» **Available data**:
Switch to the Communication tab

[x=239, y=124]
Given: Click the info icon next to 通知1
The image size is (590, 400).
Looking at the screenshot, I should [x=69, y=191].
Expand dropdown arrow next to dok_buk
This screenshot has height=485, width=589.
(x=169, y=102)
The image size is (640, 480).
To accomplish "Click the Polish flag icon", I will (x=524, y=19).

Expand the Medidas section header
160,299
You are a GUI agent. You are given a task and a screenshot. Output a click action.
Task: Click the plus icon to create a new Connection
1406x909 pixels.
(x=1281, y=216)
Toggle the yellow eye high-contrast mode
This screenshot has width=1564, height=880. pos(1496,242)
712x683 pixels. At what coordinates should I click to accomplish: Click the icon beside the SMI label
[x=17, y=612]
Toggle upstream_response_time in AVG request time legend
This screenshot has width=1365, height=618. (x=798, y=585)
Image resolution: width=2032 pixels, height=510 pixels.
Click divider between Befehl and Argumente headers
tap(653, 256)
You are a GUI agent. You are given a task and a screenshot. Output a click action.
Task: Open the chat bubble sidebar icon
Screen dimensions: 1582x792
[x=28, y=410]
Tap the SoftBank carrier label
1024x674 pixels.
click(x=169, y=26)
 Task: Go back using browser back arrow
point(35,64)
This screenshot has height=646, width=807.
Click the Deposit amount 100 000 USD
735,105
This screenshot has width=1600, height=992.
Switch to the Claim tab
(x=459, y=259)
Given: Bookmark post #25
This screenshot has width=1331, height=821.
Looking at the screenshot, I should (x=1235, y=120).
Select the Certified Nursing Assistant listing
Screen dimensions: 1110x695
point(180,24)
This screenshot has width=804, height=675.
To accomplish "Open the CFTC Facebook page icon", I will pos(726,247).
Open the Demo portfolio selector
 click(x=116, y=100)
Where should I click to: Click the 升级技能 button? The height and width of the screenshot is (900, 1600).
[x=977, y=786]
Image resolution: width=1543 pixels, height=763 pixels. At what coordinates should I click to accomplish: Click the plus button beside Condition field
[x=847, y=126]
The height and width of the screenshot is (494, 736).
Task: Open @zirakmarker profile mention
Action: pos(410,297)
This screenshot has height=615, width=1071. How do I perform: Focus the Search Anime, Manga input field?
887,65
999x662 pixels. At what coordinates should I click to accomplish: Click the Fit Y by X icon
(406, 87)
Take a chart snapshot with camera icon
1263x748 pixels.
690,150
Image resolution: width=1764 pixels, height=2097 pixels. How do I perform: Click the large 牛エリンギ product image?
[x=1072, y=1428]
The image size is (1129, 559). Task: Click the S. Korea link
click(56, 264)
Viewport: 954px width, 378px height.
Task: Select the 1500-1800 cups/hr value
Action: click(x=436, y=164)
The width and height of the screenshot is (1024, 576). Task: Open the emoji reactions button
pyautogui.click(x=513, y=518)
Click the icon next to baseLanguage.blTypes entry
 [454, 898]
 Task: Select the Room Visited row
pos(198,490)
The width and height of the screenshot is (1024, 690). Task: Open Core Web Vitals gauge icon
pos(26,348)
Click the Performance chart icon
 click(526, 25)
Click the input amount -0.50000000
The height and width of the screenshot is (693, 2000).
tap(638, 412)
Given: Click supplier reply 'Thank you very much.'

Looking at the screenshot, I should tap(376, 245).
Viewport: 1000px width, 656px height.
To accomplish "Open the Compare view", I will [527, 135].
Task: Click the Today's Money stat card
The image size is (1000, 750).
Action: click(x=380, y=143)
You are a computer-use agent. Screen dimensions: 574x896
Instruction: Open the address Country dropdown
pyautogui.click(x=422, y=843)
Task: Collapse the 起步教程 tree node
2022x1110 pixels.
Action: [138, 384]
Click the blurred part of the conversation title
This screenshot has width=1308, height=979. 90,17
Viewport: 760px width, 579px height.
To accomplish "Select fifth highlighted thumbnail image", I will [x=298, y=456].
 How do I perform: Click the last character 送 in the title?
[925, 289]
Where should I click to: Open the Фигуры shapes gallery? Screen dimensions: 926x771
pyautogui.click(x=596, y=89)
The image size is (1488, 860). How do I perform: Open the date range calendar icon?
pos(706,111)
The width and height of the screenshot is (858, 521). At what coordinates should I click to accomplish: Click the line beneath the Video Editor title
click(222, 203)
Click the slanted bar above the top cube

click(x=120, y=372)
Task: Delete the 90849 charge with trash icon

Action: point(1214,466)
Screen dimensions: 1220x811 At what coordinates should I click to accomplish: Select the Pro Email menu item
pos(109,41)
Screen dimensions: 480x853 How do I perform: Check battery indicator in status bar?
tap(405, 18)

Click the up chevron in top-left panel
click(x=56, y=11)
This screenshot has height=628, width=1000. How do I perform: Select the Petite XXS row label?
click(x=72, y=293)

» **Work request**: In how many lines of the records does the word "will" appear? Answer with the number only.

» **Solution to the problem**: 4